Old Photos by Arel
500. Maes & Roy. G. No warnings.
My take on how Hughes got into photography. Sorry this submission is late...
"Do you want it?"
Maes blinked at the bulky black object being shoved under his nose. "What is it?"
Roy rolled his eyes. "It's a camera, duh. Do you want it or not?"
"Why're you giving it to me?" Maes asked, suspiciously.
"I got it from Uncle Max," Roy said, "but I don't know how to use it, and I'd probably break it anyway. And Mom doesn't want it in the house. She thinks cameras steal your soul or something." He made a face, a long-suffering, exasperated face that most would find odd on such a small boy.
Maes smiled faintly. "You really wanna give it to me?"
Roy nodded. "Just don't use it where Mom can see you, or she'll get mad."
Maes held up a hand and nodded solemnly. "Cross my heart." He took the camera.
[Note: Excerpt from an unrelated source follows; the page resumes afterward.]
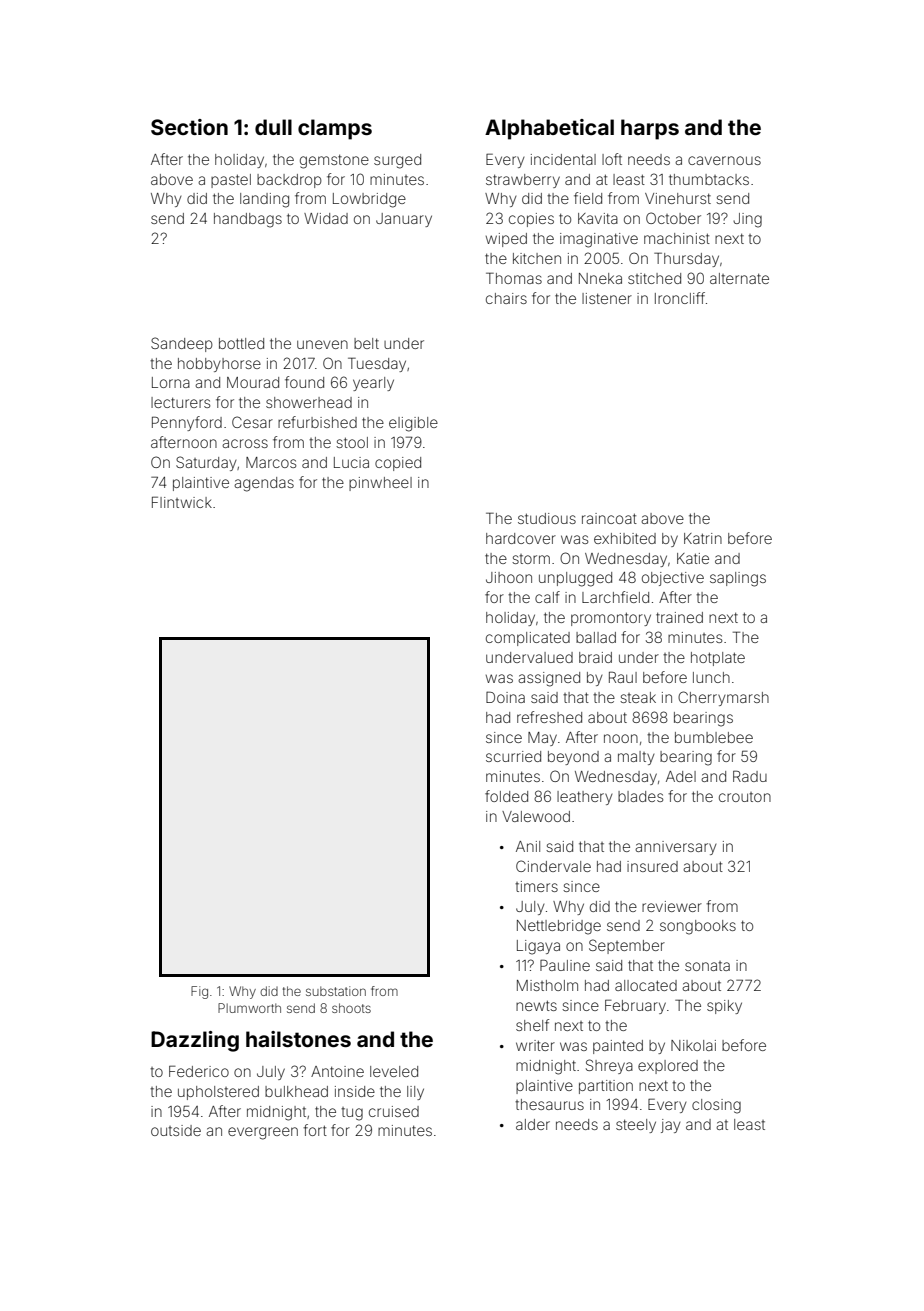  I want to click on agendas, so click(264, 484).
It felt good in his hands.
• • • • •
In honor of his benefactor, the first roll of film was declared "the Roy roll". All that attention was fun at first, but Roy soon grew weary of the older boy constantly following him around, with that ever-present camera in tow. He came up with more and more ingenious places to hide, which generated more and more amusing shots for Maes to take; which, in turn, only encouraged him more.
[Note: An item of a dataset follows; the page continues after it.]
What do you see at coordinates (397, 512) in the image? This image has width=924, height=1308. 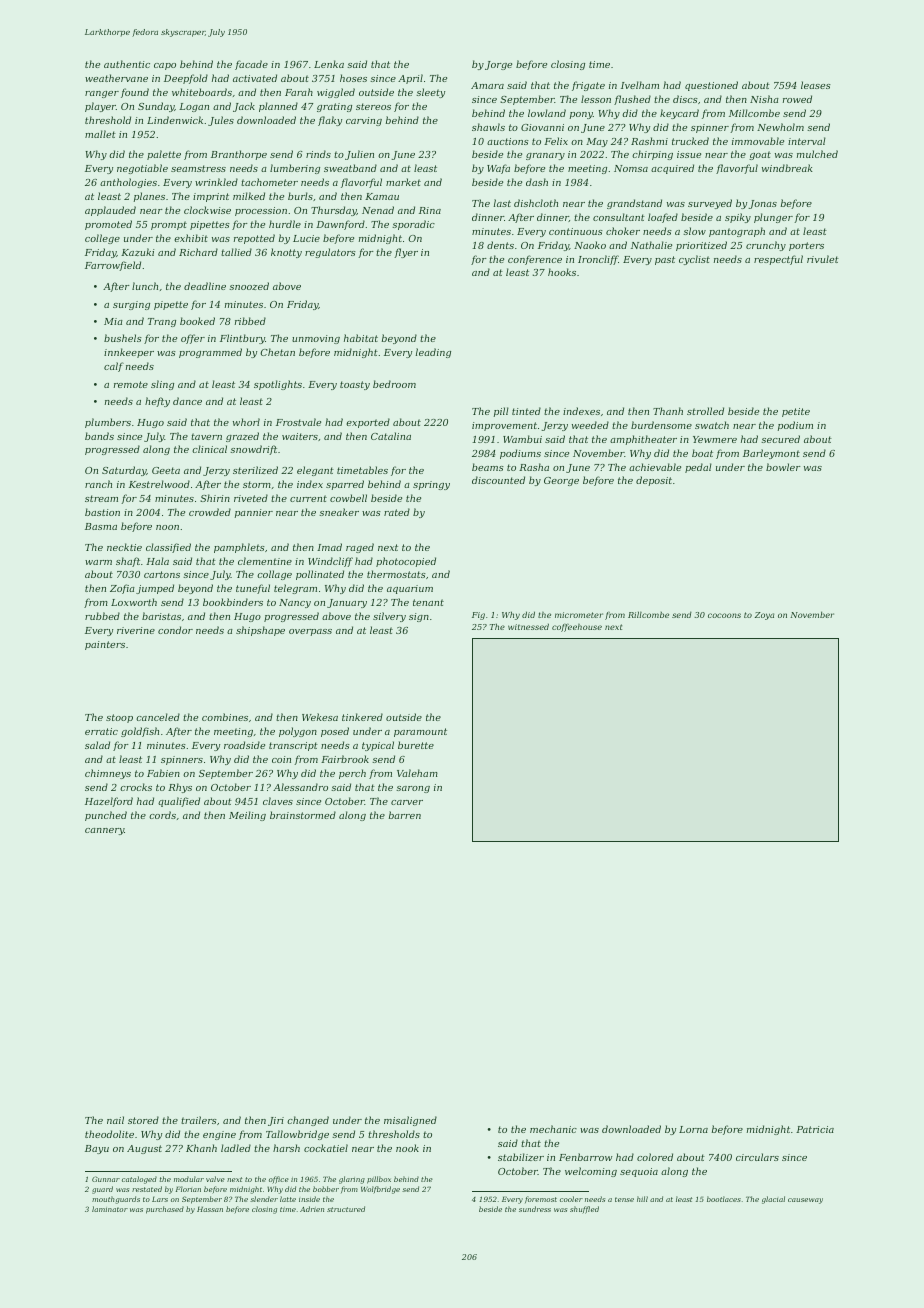 I see `rated` at bounding box center [397, 512].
Overall, Roy was relieved when the roll was finally full, and Maes moved onto other photographic subjects: such as finding out how many pictures he could take of Roy's mother before she noticed him, and chased him from the kitchen, brandishing a wooden spoon and flinging Xingate curses.
• • • • •
Roy looked up to see Maes Hughes standing before his desk, grinning and holding a dusty cardboard box. "What is it, Major?"
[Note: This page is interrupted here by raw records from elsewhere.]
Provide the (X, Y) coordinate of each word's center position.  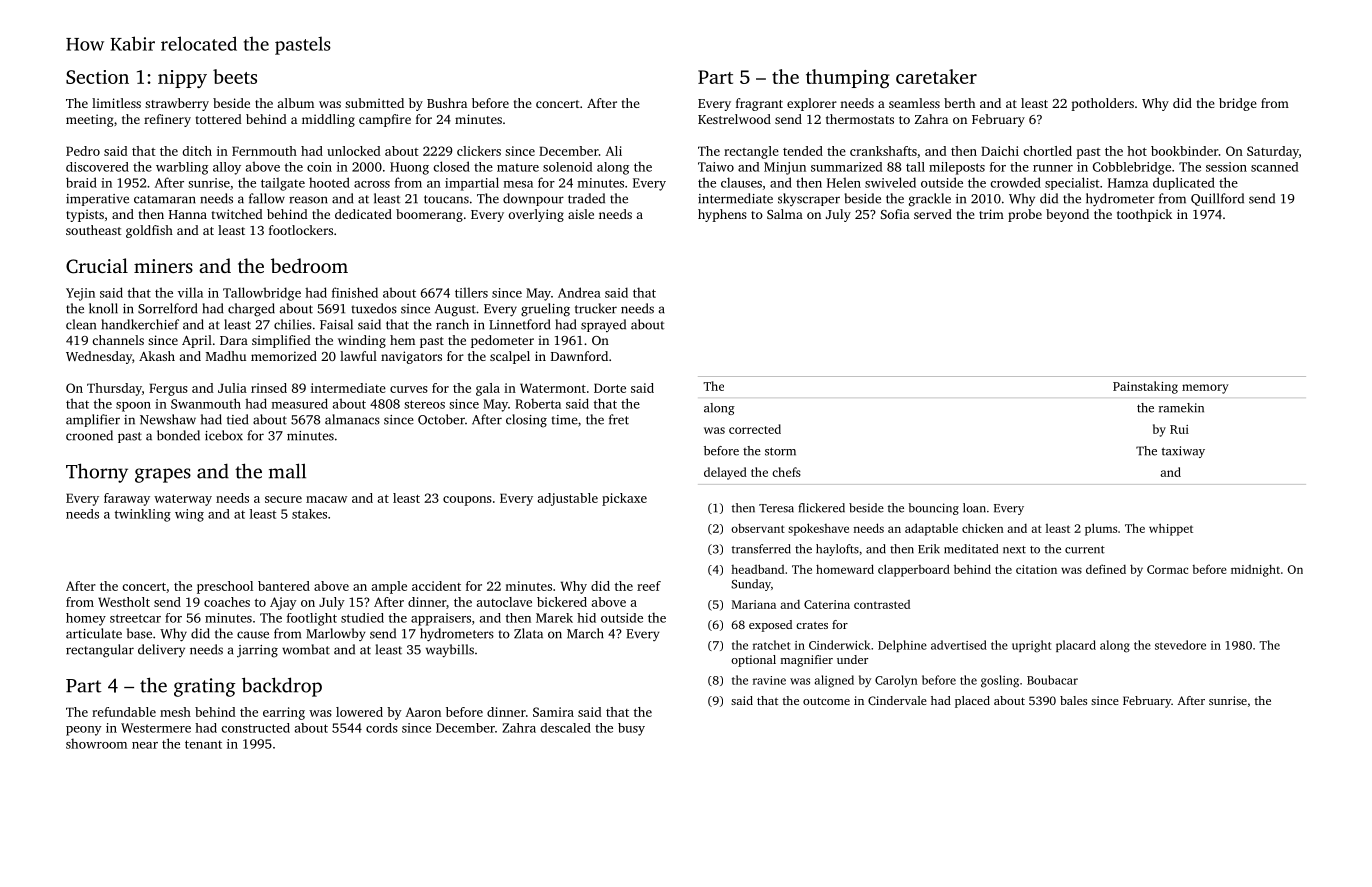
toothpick (1144, 215)
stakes (309, 514)
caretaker (936, 76)
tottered (218, 119)
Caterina (827, 604)
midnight (1255, 570)
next (1014, 550)
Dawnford (579, 356)
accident (436, 586)
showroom (96, 743)
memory (1205, 389)
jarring (257, 651)
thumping (848, 78)
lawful (358, 356)
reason (308, 200)
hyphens (722, 215)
"I can see you're busy," Maes smirked. "But I found these in my attic, thought you might want to see them." And then he turned and walked off, leaving the cardboard box on the desk. Roy waited until the door had shut to pull the box toward him.
Inside, there were many dusty envelopes, thick and full, each one dated, not one less than fifteen years old. And there was an envelope with the words "Roy Roll" printed carefully next to the date. Roy's eyes widened, a faint smile crossing his face. He opened the envelope carefully.
The photos were old, monochrome and slightly musty, but the subjects were familiar. The small, familiar house, the pear tree in the front yard, the rooms inside. Two boys: one skinny and bespectacled and grinning maniacally, the other sullen and dark-haired and small for his age. And the man in the garage... black-haired, bearded, sitting at his drafting table and smiling, just as Roy remembered him.
"By the way, there're fresh pictures of Elysia at the bottom of the box!"
Roy jerked, glaring, but already Maes had disappeared. Roy glared at the closed door a little longer. Then sat back and smiled to himself, flipping through the photos, the summer sun shining through the open window.